** What you are asked to do **
Can you reproduce, word for word, the web page below on detecting and preventing attacks against web applications?

=== Document section ===

Detecting and Preventing Attacks Against Web Applications

William Robertson
In UC Santa Barbara

anomaly detection intrusion detection machine learning web security

The World Wide Web has evolved from a system for serving an interconnected set of static documents to what is now a powerful, versatile, and largely democratic platform for application delivery and information dissemination. Unfortunately, with the web’s explosive growth in power and popularity has come a concomitant increase in both the number and impact of web application-related security incidents. The magnitude of the problem has prompted much interest within the security community towards researching mechanisms that can mitigate this threat. To this end, intrusion detection systems have been proposed as a potential means of identifying and preventing the successful exploitation of web application vulnerabilities.

The current state-of-the-art, however, has failed to deliver on the promise of intrusion detection. Misuse-based detection systems are unable to generalize to previously unknown attacks for which no signatures exist. In the context of the web, this is especially problematic in light of the wide proliferation of unique, custom-written web applications. On the other hand, anomaly-based intrusion detection systems seem well-suited for detecting attacks against web applications. Existing anomaly detection techniques, however, have heretofore proven unfeasible due to several factors: unacceptably high false positive rates, susceptibility to evasion, an inability to adapt to changes in monitored applications, and a lack of explanatory power.

=== Study material ===

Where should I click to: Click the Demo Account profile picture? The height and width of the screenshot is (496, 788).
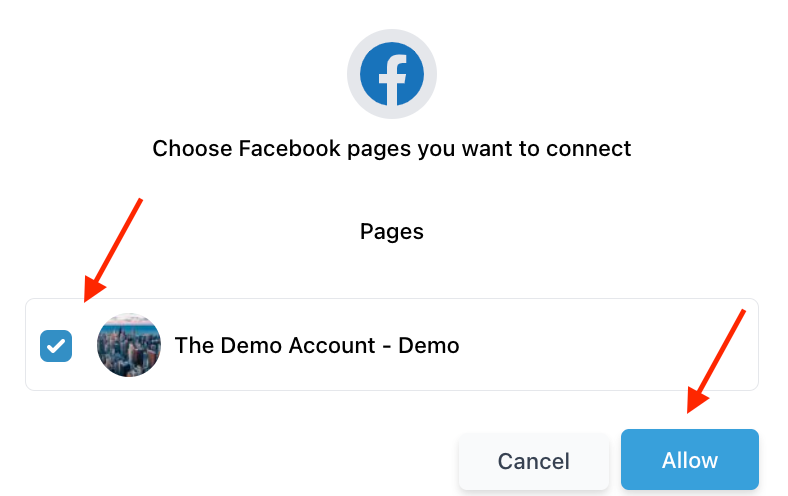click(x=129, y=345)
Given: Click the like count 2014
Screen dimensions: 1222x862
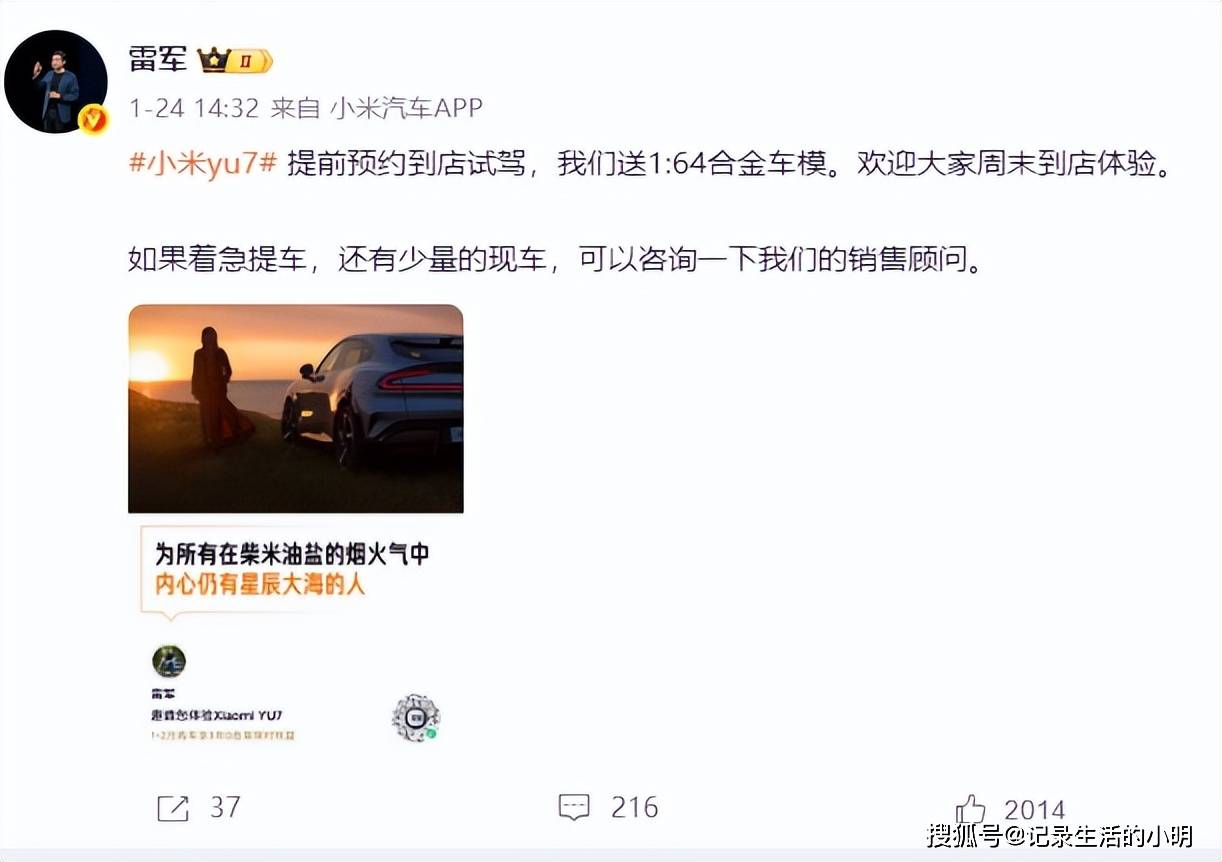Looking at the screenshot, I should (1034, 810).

===

** Result below **
Detecting and Preventing Attacks Against Web Applications

William Robertson
In UC Santa Barbara

anomaly detection intrusion detection machine learning web security

The World Wide Web has evolved from a system for serving an interconnected set of static documents to what is now a powerful, versatile, and largely democratic platform for application delivery and information dissemination. Unfortunately, with the web’s explosive growth in power and popularity has come a concomitant increase in both the number and impact of web application-related security incidents. The magnitude of the problem has prompted much interest within the security community towards researching mechanisms that can mitigate this threat. To this end, intrusion detection systems have been proposed as a potential means of identifying and preventing the successful exploitation of web application vulnerabilities.

The current state-of-the-art, however, has failed to deliver on the promise of intrusion detection. Misuse-based detection systems are unable to generalize to previously unknown attacks for which no signatures exist. In the context of the web, this is especially problematic in light of the wide proliferation of unique, custom-written web applications. On the other hand, anomaly-based intrusion detection systems seem well-suited for detecting attacks against web applications. Existing anomaly detection techniques, however, have heretofore proven unfeasible due to several factors: unacceptably high false positive rates, susceptibility to evasion, an inability to adapt to changes in monitored applications, and a lack of explanatory power.